From: "Peter Müller" <peter.mueller@ipfire.org>
To: location@lists.ipfire.org
Subject: [PATCH 4/8] location-importer.in: filter bogus IP networks for both Whois and extended sources
Date: Wed, 21 Oct 2020 14:47:39 +0000 [thread overview]
Message-ID: <20201021144743.18083-4-peter.mueller@ipfire.org> (raw)
In-Reply-To: <20201021144743.18083-1-peter.mueller@ipfire.org>
[-- Attachment #1: Type: text/plain, Size: 4772 bytes --]
Sanity checks for parsed networks have been put into a separate function
to avoid boilerplate code for extended sources. This makes the location
database less vulnerable to garbage written into RIR databases on
purpose or by chance.
Fixes: #12500
Signed-off-by: Peter Müller <peter.mueller(a)ipfire.org>
---
src/python/location-importer.in | 83 ++++++++++++++++++++++++++-------
1 file changed, 67 insertions(+), 16 deletions(-)
diff --git a/src/python/location-importer.in b/src/python/location-importer.in
index d249a35..20eb052 100644
--- a/src/python/location-importer.in
+++ b/src/python/location-importer.in
@@ -459,6 +459,69 @@ class CLI(object):
for line in f:
self._parse_line(line)
+ def _check_parsed_network(self, network):
+ """
+ Assistive function to detect and subsequently sort out parsed
+ networks from RIR data (both Whois and so-called "extended sources"),
+ which are or have...
+
+ (a) not globally routable (RFC 1918 space, et al.)
+ (b) covering a too large chunk of the IP address space (prefix length
+ is < 7 for IPv4 networks, and < 10 for IPv6)
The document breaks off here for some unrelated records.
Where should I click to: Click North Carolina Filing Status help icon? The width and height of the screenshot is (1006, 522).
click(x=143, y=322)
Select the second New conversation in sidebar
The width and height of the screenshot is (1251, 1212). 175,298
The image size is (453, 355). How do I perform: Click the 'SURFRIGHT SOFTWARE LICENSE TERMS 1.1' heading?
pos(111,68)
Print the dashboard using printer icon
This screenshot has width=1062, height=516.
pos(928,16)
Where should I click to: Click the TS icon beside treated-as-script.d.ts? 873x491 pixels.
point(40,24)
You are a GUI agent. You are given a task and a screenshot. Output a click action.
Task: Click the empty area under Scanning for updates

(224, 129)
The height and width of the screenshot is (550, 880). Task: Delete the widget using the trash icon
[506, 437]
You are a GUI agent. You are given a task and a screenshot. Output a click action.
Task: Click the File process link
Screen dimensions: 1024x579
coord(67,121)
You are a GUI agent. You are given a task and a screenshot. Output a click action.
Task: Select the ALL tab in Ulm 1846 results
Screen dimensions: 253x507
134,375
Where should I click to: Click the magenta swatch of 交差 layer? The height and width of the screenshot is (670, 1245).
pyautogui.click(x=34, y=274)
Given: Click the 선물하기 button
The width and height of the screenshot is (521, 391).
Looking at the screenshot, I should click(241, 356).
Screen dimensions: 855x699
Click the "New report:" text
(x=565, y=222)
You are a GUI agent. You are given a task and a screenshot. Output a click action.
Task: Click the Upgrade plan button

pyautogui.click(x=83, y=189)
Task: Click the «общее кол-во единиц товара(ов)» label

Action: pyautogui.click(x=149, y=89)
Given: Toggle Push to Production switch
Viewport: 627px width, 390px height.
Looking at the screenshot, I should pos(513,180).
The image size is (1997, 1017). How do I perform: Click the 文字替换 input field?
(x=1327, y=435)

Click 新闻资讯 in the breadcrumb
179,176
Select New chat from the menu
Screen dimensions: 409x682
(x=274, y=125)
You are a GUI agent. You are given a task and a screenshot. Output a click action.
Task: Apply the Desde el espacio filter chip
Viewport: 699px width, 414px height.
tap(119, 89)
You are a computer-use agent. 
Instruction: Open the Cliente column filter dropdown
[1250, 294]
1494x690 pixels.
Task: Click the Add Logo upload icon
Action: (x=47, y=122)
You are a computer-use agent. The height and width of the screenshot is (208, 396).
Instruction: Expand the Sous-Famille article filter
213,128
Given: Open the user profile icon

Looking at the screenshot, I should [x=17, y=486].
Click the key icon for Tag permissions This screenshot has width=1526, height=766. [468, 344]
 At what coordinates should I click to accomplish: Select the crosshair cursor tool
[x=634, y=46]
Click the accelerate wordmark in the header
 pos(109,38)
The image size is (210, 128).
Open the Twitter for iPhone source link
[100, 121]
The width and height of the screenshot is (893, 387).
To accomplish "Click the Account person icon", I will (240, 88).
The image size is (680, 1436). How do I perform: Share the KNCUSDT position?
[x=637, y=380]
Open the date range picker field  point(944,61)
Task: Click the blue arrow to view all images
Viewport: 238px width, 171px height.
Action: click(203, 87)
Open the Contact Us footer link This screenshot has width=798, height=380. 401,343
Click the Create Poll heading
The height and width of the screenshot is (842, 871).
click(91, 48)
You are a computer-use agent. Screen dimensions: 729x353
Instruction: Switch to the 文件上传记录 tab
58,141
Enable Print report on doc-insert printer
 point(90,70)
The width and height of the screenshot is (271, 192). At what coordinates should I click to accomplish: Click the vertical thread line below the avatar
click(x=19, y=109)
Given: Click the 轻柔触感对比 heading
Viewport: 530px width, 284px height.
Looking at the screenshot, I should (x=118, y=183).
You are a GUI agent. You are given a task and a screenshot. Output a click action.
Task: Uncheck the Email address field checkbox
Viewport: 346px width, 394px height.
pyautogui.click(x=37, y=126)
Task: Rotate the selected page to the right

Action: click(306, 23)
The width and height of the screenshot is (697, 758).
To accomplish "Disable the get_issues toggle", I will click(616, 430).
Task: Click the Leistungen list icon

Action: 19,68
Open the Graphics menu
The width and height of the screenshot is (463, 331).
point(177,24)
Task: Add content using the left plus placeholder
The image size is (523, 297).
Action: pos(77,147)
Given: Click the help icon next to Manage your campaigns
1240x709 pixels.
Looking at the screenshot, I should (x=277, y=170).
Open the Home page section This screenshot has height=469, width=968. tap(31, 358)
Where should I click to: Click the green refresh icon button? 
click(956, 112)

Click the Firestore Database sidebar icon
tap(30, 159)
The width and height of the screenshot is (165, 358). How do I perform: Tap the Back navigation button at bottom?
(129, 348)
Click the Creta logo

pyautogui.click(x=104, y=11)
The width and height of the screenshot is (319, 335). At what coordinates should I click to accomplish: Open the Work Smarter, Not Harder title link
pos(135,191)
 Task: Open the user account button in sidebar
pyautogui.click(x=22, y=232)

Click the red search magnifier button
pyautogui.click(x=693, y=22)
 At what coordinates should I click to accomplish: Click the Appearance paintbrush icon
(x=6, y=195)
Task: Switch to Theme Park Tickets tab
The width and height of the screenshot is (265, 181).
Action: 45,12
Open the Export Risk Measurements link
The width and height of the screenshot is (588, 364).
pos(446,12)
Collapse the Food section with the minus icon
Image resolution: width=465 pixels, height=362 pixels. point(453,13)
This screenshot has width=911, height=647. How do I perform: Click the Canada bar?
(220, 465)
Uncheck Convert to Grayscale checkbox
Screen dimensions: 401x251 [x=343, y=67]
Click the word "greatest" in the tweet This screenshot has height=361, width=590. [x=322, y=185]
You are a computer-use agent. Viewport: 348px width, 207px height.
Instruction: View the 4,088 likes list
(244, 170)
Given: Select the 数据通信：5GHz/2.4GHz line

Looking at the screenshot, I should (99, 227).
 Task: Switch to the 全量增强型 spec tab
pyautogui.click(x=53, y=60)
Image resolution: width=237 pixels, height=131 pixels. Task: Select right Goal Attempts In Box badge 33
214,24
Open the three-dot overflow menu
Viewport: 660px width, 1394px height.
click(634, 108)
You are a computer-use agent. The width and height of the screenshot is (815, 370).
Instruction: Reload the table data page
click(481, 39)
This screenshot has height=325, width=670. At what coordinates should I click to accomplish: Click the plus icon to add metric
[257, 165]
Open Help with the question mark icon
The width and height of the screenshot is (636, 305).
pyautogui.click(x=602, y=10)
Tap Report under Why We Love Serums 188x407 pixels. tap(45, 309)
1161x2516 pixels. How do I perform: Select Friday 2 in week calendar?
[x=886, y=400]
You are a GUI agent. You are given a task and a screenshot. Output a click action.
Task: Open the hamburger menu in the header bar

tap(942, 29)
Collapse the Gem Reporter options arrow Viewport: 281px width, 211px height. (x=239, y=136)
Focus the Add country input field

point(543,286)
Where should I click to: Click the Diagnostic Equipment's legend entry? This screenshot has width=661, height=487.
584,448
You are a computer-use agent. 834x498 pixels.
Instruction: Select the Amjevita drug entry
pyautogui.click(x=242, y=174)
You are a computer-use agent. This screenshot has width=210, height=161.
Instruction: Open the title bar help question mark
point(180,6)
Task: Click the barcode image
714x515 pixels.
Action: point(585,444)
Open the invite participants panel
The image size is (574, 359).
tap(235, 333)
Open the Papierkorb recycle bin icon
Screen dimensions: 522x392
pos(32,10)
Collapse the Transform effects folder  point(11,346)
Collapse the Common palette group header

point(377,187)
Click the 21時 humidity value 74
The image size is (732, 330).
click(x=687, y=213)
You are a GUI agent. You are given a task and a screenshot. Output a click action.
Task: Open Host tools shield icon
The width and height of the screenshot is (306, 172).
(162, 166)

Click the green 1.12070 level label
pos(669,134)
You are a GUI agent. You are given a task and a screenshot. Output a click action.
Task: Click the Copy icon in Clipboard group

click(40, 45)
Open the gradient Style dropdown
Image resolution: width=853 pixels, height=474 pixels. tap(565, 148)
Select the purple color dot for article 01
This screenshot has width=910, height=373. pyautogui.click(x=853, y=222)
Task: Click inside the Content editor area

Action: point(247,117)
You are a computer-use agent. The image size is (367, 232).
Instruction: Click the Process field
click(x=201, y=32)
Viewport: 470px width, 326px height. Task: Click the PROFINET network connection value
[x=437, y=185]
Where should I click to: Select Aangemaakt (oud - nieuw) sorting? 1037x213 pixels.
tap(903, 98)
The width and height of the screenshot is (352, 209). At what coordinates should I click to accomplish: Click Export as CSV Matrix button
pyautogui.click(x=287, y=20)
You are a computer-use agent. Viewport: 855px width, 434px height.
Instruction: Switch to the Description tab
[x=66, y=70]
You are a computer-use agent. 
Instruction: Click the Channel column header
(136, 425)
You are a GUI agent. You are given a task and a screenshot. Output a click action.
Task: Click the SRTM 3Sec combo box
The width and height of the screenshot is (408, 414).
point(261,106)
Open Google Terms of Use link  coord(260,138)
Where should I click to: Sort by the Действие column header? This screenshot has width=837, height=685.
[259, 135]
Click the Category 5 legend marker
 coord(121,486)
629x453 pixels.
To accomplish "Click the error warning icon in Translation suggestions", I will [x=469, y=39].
+ (c) "0.0.0.0" or "::" as a network address
+ (d) are too small for being publicly announced (we have decided not to
+ process them at the moment, as they significantly enlarge our
+ database without providing very helpful additional information)
+
+ This unfortunately is necessary due to brain-dead clutter across
+ various RIR databases, causing mismatches and eventually disruptions.
+
+ We will return False in case a network is not suitable for adding
+ it to our database, and True otherwise.
+ """
+
+ if not network or not (isinstance(network, ipaddress.IPv4Network) or isinstance(network, ipaddress.IPv6Network)):
+ return False
+
+ if not network.is_global:
+ logging.warning("Skipping non-globally routable network: %s" % network)
+ return False
+
+ if network.version == 4:
+ if network.prefixlen < 7:
+ logging.warning("Skipping too big IP chunk: %s" % network)
+ return False
+
+ if network.prefixlen > 24:
+ logging.info("Skipping network too small to be publicly announced: %s" % network)
+ return False
+
+ if str(network.network_address) == "0.0.0.0":
+ logging.warning("Skipping network based on 0.0.0.0: %s" % network)
+ return False
+
+ elif network.version == 6:
+ if network.prefixlen < 10:
+ logging.warning("Skipping too big IP chunk: %s" % network)
+ return False
+
+ if network.prefixlen > 48:
+ logging.info("Skipping network too small to be publicly announced: %s" % network)
+ return False
+
+ if str(network.network_address) == "::":
+ logging.warning("Skipping network based on '::': %s" % network)
+ return False
+
+ else:
+ # This should not happen...
+ logging.warning("Skipping network of unknown family, this should not happen: %s" % network)
+ return False
+
+ # In case we have made it here, the network is considered to
+ # be suitable for libloc consumption...
+ return True
+
def _parse_block(self, block):
# Get first line to find out what type of block this is
line = block[0]
@@ -549,22 +612,7 @@ class CLI(object):
network = ipaddress.ip_network(inetnum.get("inet6num") or inetnum.get("inetnum"), strict=False)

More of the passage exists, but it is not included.